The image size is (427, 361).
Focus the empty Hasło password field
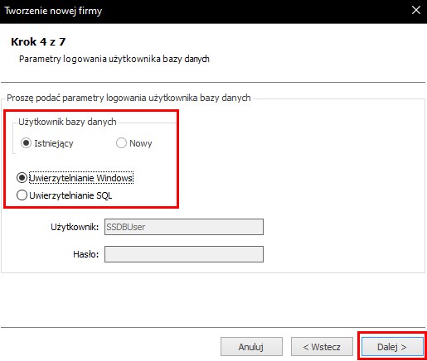click(x=184, y=254)
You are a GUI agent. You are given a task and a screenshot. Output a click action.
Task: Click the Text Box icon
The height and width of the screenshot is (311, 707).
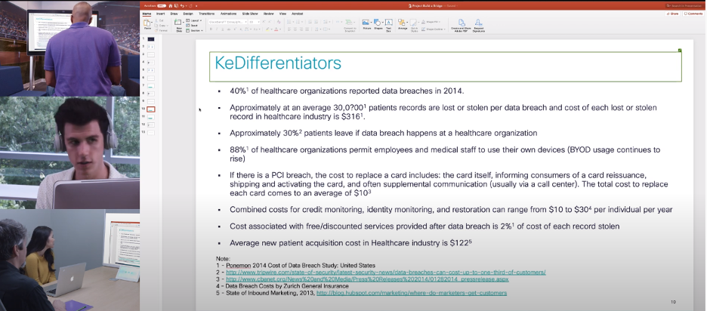388,24
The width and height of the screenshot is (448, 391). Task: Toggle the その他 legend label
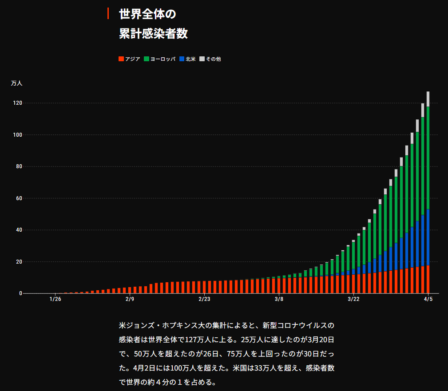(213, 59)
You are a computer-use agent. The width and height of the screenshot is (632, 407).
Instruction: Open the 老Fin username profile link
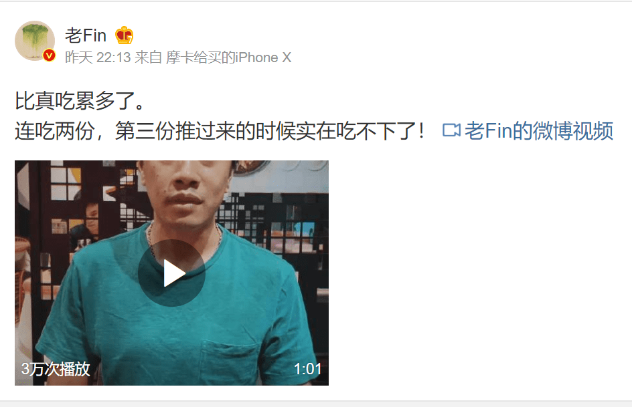tap(86, 35)
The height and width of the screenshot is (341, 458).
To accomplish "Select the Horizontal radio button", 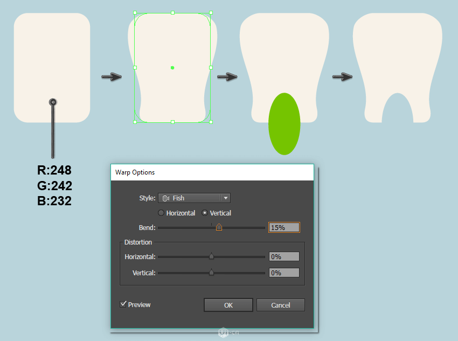I will (x=161, y=213).
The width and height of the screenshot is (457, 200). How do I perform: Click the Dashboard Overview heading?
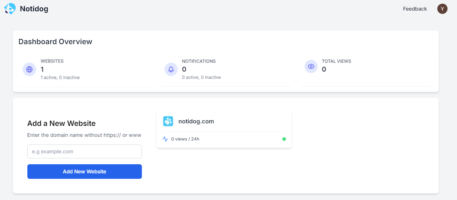tap(55, 42)
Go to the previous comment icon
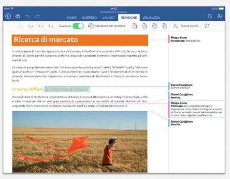This screenshot has width=230, height=179. click(x=41, y=26)
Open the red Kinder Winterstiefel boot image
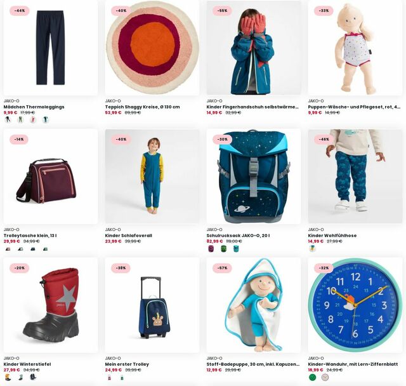This screenshot has height=386, width=406. [51, 305]
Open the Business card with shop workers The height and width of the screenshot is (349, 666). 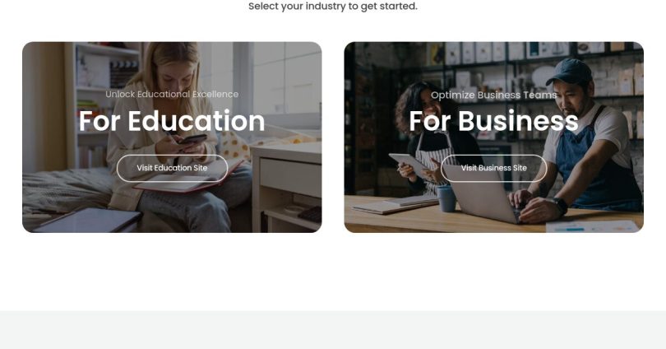coord(493,137)
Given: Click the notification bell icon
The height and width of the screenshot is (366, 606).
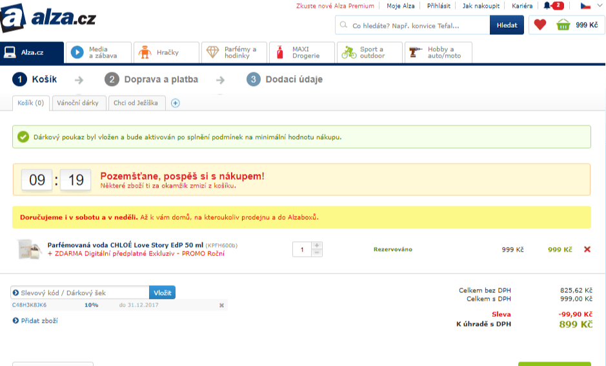Looking at the screenshot, I should tap(547, 6).
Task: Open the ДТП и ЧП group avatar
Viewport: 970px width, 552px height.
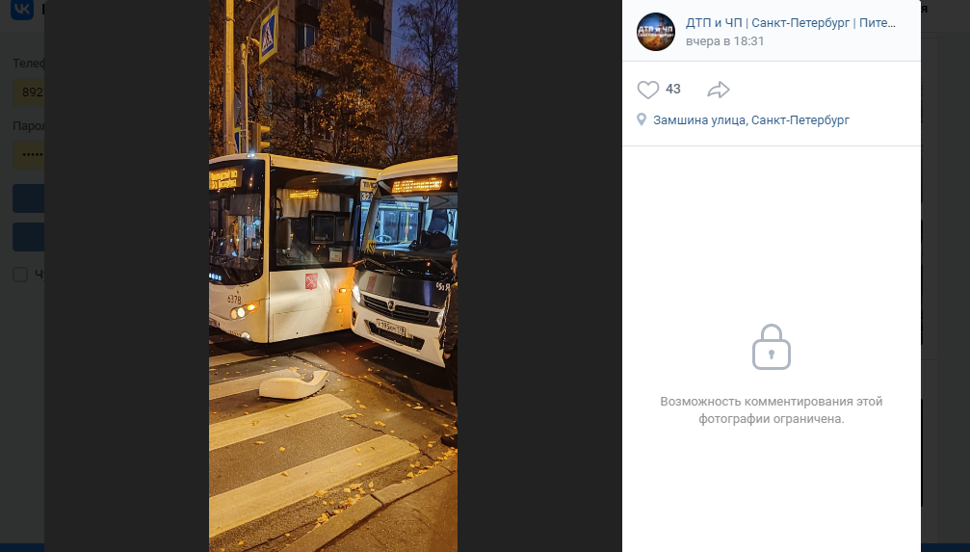Action: (656, 32)
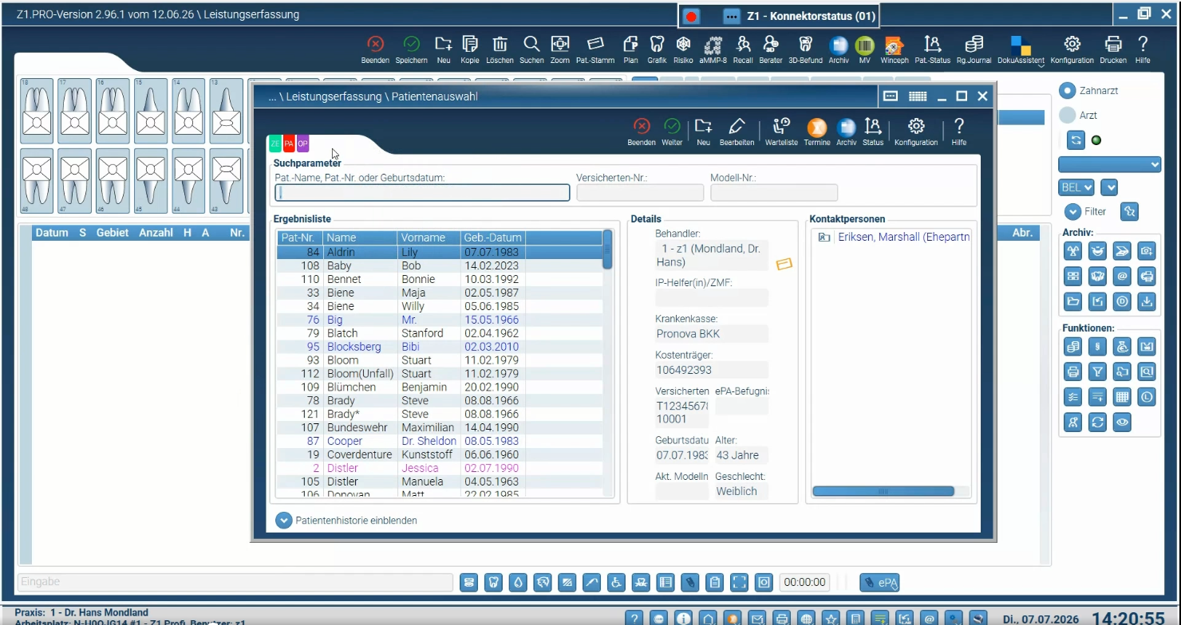Open the BEL dropdown

coord(1076,187)
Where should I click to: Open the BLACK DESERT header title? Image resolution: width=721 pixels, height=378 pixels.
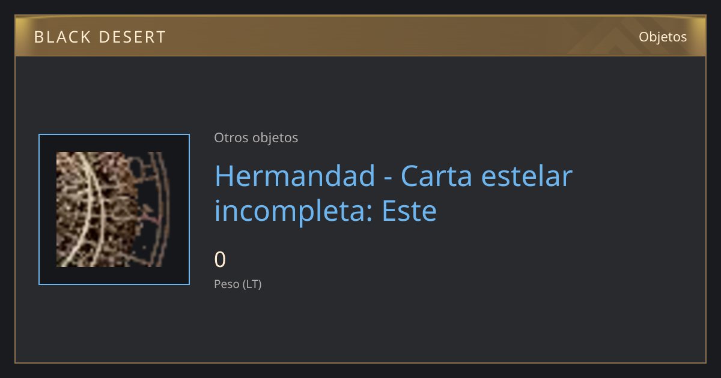pos(100,37)
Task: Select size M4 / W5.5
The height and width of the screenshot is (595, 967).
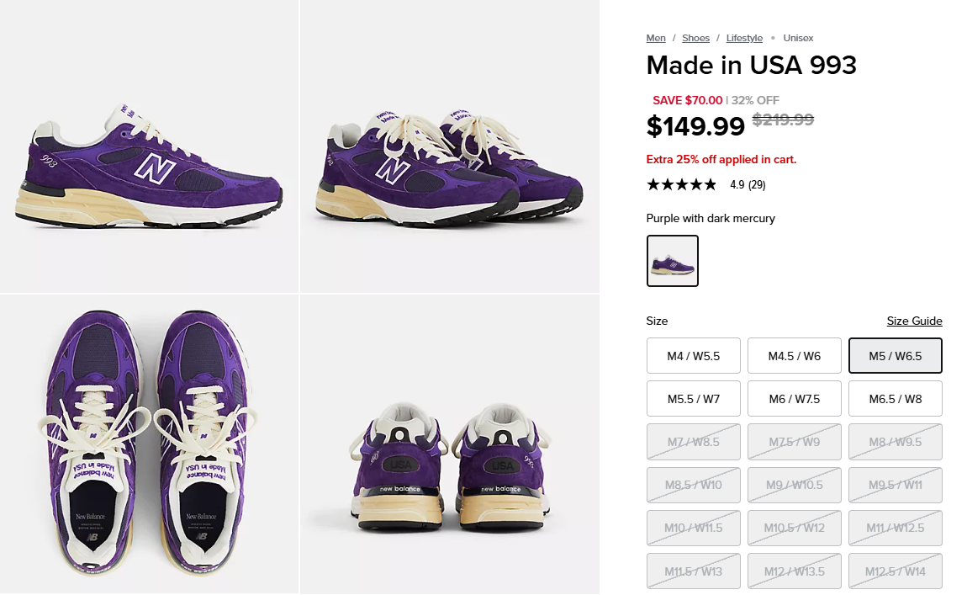Action: pyautogui.click(x=694, y=356)
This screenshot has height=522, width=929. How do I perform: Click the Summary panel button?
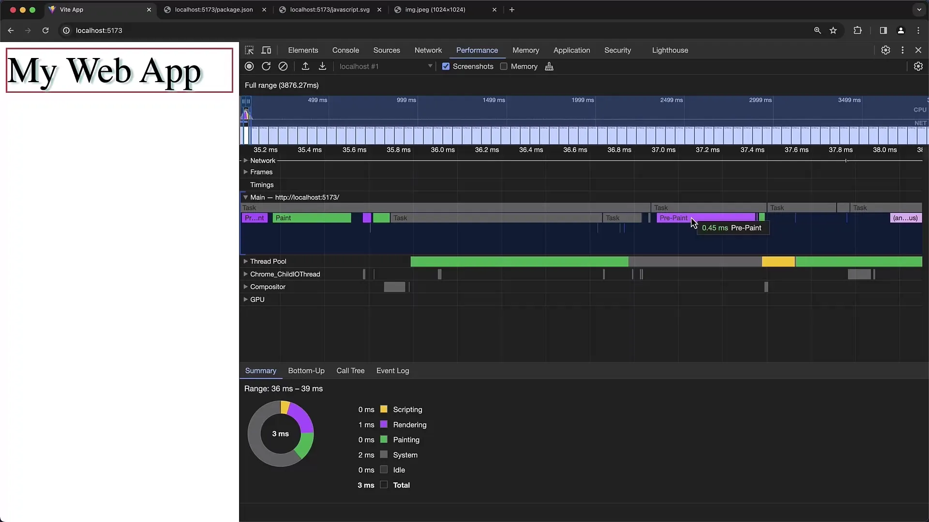[260, 370]
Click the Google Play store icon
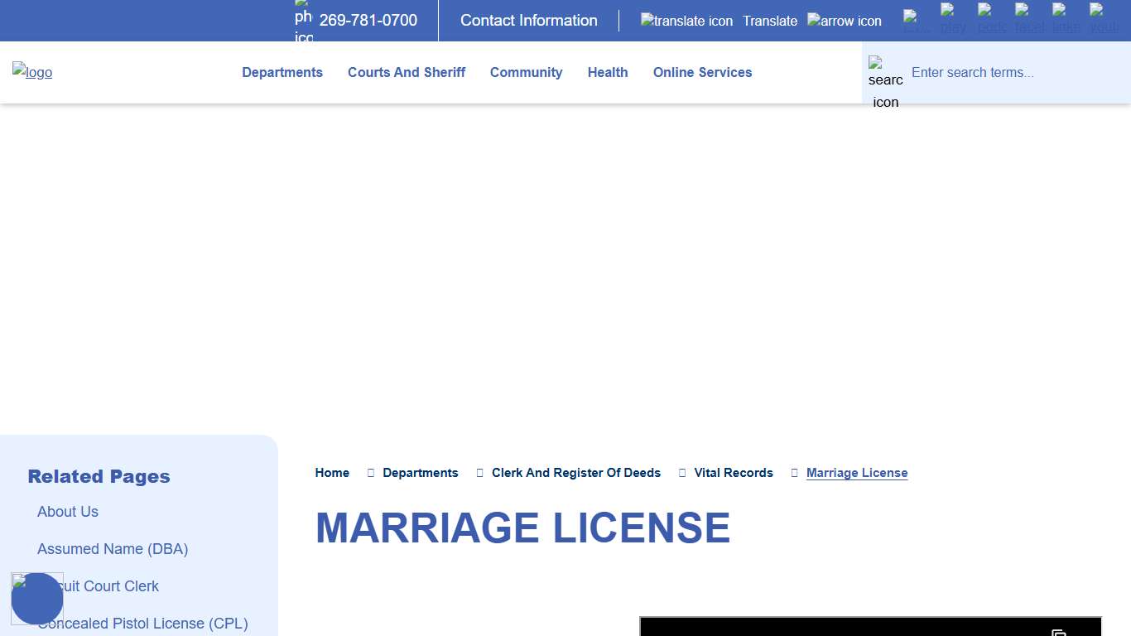This screenshot has height=636, width=1131. coord(953,20)
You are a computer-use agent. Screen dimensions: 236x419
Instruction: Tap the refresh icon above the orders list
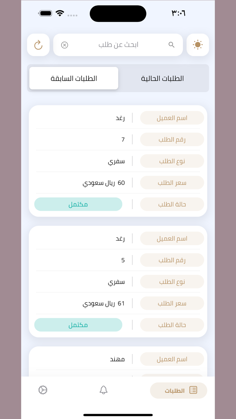click(x=38, y=44)
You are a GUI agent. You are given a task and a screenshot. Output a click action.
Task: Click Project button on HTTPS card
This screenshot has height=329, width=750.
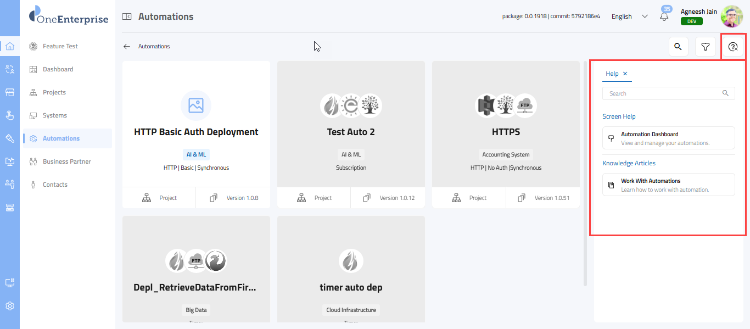pos(469,198)
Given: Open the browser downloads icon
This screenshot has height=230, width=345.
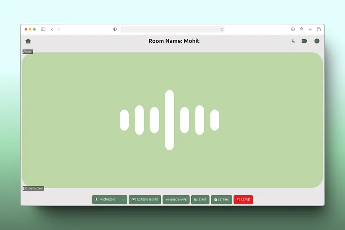Looking at the screenshot, I should [x=293, y=30].
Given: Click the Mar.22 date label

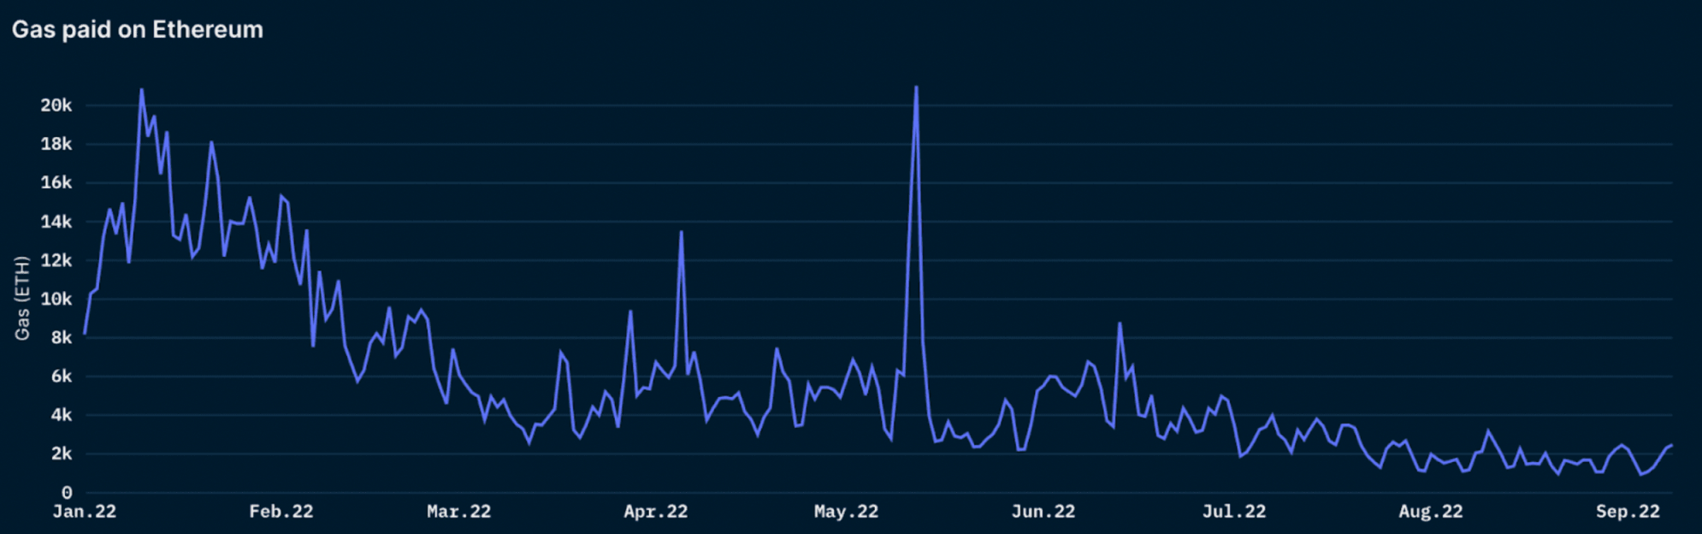Looking at the screenshot, I should [458, 512].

• What the exercise asks
Check each line above for the word "agent", and copy the lines where it appears.

• Answer to the problem
You are a GUI agent. You are given a task and a screenshot. Output a click action.
You are a computer-use agent. The width and height of the screenshot is (632, 407).
You are a computer-use agent. Screen dimensions: 236x419
You are a GUI agent. You are given a task and a screenshot. Output a click action.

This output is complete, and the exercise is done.